§ ИСХОДНЫЙ ТЕКСТ
★ ★ ★ ★ ★

Для этого пути от власти требовалась большая смелость — и вера, вера в свою правду и в свой народ. Александр II и
==168
его правительство ни верой, ни смелостью не обладали. Правительство ориентировалось на немцев, было чуждо русским национальным течениям и трусливо так, как мог быть только доживающий абсолютизм Габсбургов. Тяжелая моральная атмосфера двора, столь несоответствующая народной легенде о Царе-освободителе, доказывает эту внутреннюю опустошенность монархических ресурсов в народной душе.
Под пышной порфирой Александра III гниение России сделало такие успехи, что надежды на мирный исход кризиса к последнему царствованию были невелики. Главное было в исчерпанностиморальных ресурсов. Славянофильский идеал был опоганен мнимонациональной полицейской системой удушения. Внутренняя хилость и бездарность консервативных течений конца века (Достоевского, Леонтьева!) — показатель безошибочный. Консервативные идеи в «Новом времени» оказались продажными. Без субсидии от правительства не могла существовать ни одна правая газета. Ясно, что возрождение теократической идеи царства стало невозможным.
Но для России были даны еще два последних шанса. Первый шанс — революция 1905 года. Второй — контрреволюция Столыпина.

★ ★ ★ ★ ★

§ ПРЕДСТАВЛЕННЫЕ ДАННЫЕ
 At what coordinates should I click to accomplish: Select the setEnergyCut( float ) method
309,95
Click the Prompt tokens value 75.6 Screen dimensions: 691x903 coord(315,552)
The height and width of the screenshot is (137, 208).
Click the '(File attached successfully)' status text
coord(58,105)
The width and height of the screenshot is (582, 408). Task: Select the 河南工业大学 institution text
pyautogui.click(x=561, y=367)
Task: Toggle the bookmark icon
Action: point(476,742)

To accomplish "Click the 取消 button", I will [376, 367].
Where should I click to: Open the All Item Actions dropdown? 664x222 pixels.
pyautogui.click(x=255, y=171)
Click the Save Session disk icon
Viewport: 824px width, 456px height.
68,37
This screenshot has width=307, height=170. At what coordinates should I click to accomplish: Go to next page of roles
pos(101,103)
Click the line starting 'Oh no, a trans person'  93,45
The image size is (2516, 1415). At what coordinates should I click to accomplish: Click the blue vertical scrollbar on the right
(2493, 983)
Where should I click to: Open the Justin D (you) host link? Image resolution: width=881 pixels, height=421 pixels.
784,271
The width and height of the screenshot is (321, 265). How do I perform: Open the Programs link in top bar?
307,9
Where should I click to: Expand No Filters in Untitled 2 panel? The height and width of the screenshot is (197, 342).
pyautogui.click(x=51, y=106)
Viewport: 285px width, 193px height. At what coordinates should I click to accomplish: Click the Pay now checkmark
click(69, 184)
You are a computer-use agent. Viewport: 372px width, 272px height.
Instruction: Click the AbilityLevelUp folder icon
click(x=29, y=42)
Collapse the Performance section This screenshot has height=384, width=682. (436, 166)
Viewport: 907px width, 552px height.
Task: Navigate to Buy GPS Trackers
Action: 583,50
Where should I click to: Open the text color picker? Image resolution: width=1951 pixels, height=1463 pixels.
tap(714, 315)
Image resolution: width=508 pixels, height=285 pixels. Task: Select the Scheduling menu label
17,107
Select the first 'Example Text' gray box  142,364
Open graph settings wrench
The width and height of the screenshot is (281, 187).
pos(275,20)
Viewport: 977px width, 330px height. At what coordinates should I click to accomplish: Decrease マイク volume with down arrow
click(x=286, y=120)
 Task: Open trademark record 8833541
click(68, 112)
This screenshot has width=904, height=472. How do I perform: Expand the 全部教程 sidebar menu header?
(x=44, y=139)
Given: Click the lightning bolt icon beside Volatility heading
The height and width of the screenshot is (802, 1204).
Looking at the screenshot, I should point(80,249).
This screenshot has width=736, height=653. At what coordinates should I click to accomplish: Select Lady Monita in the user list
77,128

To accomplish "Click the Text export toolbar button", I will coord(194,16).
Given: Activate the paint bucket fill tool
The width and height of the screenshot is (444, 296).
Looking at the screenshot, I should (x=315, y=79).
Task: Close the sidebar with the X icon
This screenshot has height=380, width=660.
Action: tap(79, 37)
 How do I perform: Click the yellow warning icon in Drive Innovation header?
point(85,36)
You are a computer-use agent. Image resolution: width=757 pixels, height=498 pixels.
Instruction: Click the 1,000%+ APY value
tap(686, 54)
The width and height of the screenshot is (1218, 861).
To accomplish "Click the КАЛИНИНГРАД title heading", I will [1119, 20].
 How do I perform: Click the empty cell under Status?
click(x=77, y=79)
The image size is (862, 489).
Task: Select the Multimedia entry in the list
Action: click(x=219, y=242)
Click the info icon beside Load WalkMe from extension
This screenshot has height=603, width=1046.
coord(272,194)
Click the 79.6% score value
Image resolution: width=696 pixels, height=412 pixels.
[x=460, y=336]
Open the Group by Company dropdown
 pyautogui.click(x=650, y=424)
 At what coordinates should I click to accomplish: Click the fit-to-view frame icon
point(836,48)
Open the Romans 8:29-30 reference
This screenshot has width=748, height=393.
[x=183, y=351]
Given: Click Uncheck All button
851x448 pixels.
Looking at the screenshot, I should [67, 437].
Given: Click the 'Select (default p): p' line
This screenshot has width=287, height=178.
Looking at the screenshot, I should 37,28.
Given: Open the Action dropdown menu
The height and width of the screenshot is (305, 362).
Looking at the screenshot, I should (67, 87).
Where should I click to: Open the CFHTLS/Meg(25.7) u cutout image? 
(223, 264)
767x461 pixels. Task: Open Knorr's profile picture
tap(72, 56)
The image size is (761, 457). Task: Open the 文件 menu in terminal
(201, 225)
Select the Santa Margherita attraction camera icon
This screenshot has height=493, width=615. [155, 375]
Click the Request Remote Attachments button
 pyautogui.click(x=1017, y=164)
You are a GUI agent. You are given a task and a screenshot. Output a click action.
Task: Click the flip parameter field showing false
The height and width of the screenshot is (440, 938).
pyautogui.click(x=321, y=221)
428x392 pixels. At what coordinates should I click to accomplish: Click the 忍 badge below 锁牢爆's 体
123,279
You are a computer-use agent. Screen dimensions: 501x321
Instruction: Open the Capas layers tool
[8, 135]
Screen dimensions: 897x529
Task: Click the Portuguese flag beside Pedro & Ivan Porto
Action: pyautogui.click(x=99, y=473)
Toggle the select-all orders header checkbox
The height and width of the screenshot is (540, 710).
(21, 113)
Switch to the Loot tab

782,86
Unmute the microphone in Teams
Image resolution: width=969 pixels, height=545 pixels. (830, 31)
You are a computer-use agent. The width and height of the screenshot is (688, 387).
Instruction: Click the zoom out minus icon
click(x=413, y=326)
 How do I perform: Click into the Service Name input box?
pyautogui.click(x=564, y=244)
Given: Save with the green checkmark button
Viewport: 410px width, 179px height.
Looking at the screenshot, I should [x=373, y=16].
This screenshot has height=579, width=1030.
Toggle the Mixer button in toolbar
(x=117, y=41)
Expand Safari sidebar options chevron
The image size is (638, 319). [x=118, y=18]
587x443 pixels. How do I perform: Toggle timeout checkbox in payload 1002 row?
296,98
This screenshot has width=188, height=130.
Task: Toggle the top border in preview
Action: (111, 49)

★ ★ ★ ★ ★

§ УСЛОВИЕ ЗАДАНИЯ
Продолжите исходный текст о кризисе самодержавия в России, начав сразу после его последнего предложения. Листинг взят из другого источника.

§ ОТВЕТ НА ЗАДАНИЕ
Невозможно доказать, невозможно даже утверждать с полной убежденностью, что победа революции в 1905 году не привела бы к тому же развалу России, что революция 1917 года. Все же можно привести серьезные противопоказания. В движение 1905 года в отличие от революции 1917 года все партии и группы русской интеллигенции шли с огромной верой и энтузиазмом. Моральный капитал революции, скопленный за столетие, не был растрачен. Народ не находился в состоянии отчаяния и слабо чувствовал войну. Огромные массы крестьянства жили еще в условиях патриархального быта и сознания. Самое главное: международная обстановка была сравнительно благоприятной. Война могла быть закончена в любой момент. Конечно, успех революции неизбежно привел бы к захвату помещичьей земли, пожарам и погромам. Конечно, социалистическая агитация в рабочих массах возбуждала их против либеральной демократии. Но все эти опасности действовали в неизмеримо меньшей степени, чем через 10 лет. Даже большевики 1905 года со своей программой диктатуры пролетариата и крестьянства стояли на почве русской, национальной революции. Гражданская война была неизбежна. Но она имела шансы окончиться победою опирающихся на удовлетворенное крестьянство умеренных слоев демократии.